* **The problem**
In the listing below, the answer starts at the line that has "You are a GUI" and stops after the line that has "The image size is (1080, 448)."; please repeat that part exactly and nothing more.

* **Exercise material**
--------------------

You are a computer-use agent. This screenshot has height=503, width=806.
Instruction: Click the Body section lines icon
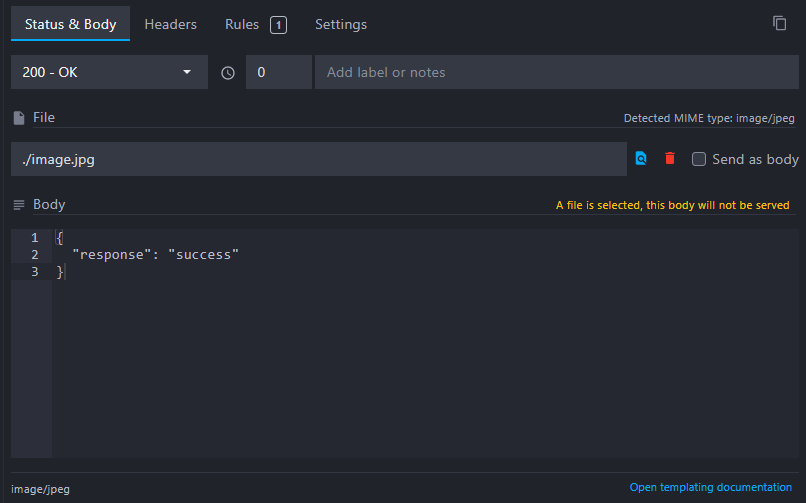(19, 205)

--------------------

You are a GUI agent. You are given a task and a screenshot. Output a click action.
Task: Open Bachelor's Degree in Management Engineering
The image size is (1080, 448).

--------------------

* **Answer to this task**
You are a GUI agent. You are given a task and a screenshot. Output a click action.
Task: Open Bachelor's Degree in Management Engineering
The image size is (1080, 448).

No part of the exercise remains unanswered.